## WRITTEN TASKS
- A) In the article on south county legislators and Missouri's 2018 legislative session, what rate were income taxes cut to this year?
- B) Pick up the article on south county legislators and Missouri's 2018 legislative session after its final sentence and carry it forward.

## SOURCE TEXT

┄┄┄┄┄┄

Sen. Andrew Koenig speaks at the Tesson Ferry Republican Club this summer. Photo by Jessica Belle Kramer.
By Gloria Lloyd
News Editor
glorialloyd@callnewspapers.com
The 2018 session of the Missouri Legislature officially ended last week with a joint veto and special session, wrapping up a year that showcased differences among south county’s legislators that mirror Missouri’s perennial debates about taxes and the budget.
As on most major issues in Jefferson City, Republicans in the supermajority and Democrats in the minority take starkly different views of how to approach spending Missourians’ tax dollars. And the debate plays out in microcosm among south county’s legislators.
On one hand, Republicans say that they are trying to make a government that constantly wastes money more efficient and put more dollars back in taxpayers’ pockets.
“We literally passed tax cuts and we are still going to be able to maintain a balanced budget, that is absolutely awesome. So that’s something to be proud of,” Rep. David Gregory, R-Sunset Hills, told the Tesson Ferry Republican Club this summer. “Watching our spending is one of the things that really, really gets me excited.”
On the other hand, Democrats say that the cuts Republicans choose to make favor the wealthy at the expense of the poor and disabled, who need help the most.
“There’s a feeling that the working people are under siege in this state, that’s the way I feel about it,” Rep. Doug Beck, D-Affton, said this summer at a joint meeting of the Affton and Lemay chambers of commerce. “I do take it personally, and I do get a little emotional about it.”
Or as Rep. Bob Burns, D-Affton, said, “As Harry Truman said, we’re the party that helps people who need help. They’re the party that wants to help people who don’t need the help.”
Sen. Andrew Koenig, R-Manchester, said it was a banner year for conservative ideas on taxes and the budget that he’s long worked for, even before he was elected to represent Sunset Hills and areas in west county in 2016. Eventually, he’d like to eliminate the income tax altogether. But this year, among other wins, he pushed to narrow the “blight” clause for tax-increment financing, or TIF.
“You can’t create new demand by funneling money to corporations,” he said.
Koenig is also particularly proud of initiatives this year that built on his longtime support for tax cuts, of which he said, “The income tax, personal and corporate income tax, are the most destructive taxes toward creating capital and employment in the state…. Income tax is absolutely destructive towards economic growth, so that’s why I think that’s the tax that needs to be cut.”
A 2014 tax cut was the first in Missouri in nearly 100 years and cut the rate from 6 to 5.5 percent, with the first of a five-year phase-in happening this year. This year, income taxes were cut to 5.1 percent.

┄┄┄┄┄┄

## LISTING
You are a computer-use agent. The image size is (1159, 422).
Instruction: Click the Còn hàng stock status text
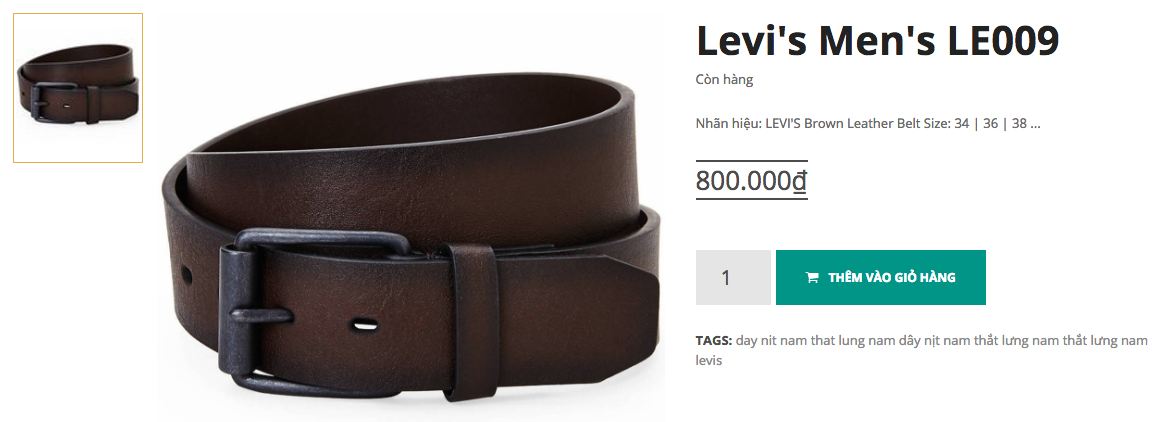724,79

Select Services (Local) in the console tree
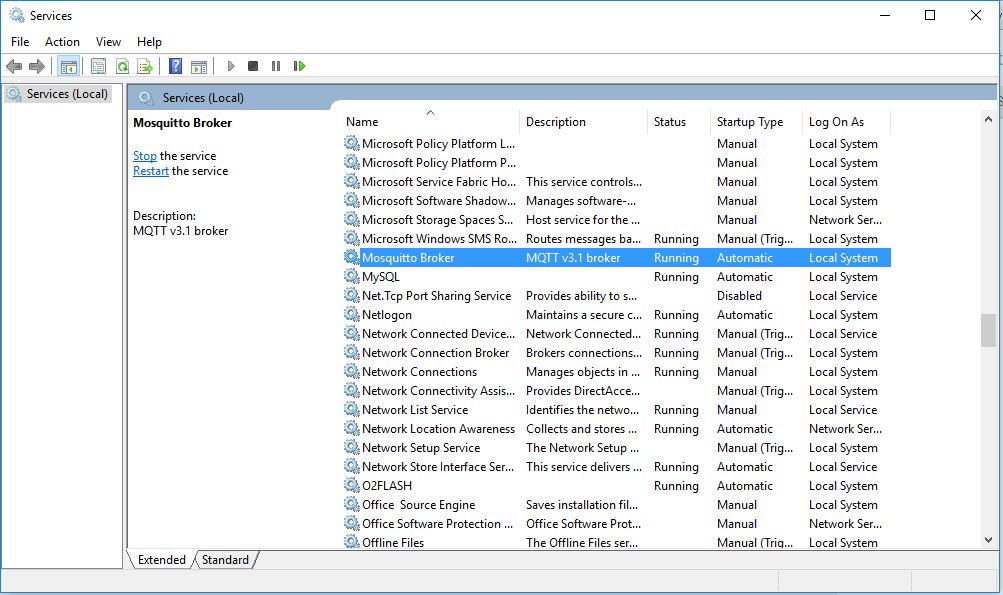pyautogui.click(x=66, y=94)
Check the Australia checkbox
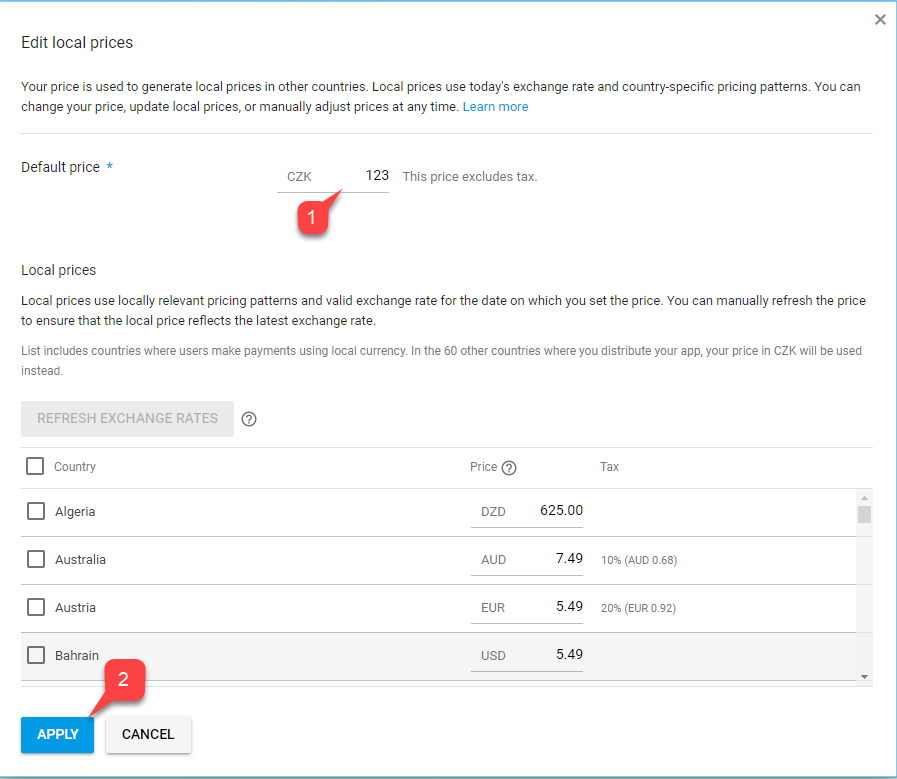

┄┄┄┄┄┄

## PER-TASK OUTPUTS
- A) 5.1 percent

- B)
Koenig also sponsored a bill to cut the corporate tax rate from 6.25 to 4 percent, the second-lowest in the country. The cuts only get implemented if revenue increases.
At the same time, legislators eliminated what Koenig saw as a tax loophole for companies not located in the state.
But Sen. Scott Sifton, D-Affton, questioned how the state will pay for it all.
“I’m for cutting taxes when you can afford to, but I was concerned it was not revenue neutral,” he told the chambers.
Gregory, a former auditor, took it upon himself to conduct a risk-recovery audit of one state agency, identifying waste and ways to save just like companies do.
“So if you hear people tell you that we can’t afford to cut taxes, I don’t want to hear it,” Gregory said. “It’s an absolute joke. We can absolutely afford to cut taxes, and we can afford to cut more taxes. The waste is where we’ve got to be focused on, the waste is where we need to be cutting. And I’m telling you, it is rampant in the state of Missouri and I can assure you I will be leading that fight.”
But that’s not the view of Democrats, who didn’t side with Republicans on any budget vote.
“When you hear the statement ‘get government out of your lives’ — they don’t mean government. Government is of the people, for the people and by the people,” Burns said. “It’s the people’s chamber that we operate in. So when they say government out of your lives, they mean get the people out, and that’s what every action they take is showing.”
As evidence, he pointed to the budget cuts, which he sees as targeted toward billionaires: “They talk the talk, but look at the things that have been cut.”
He cited examples including 8,000 severely disabled people who were cut off from home health-care services, which he said would impact people in wheelchairs who need help getting into and out of bed.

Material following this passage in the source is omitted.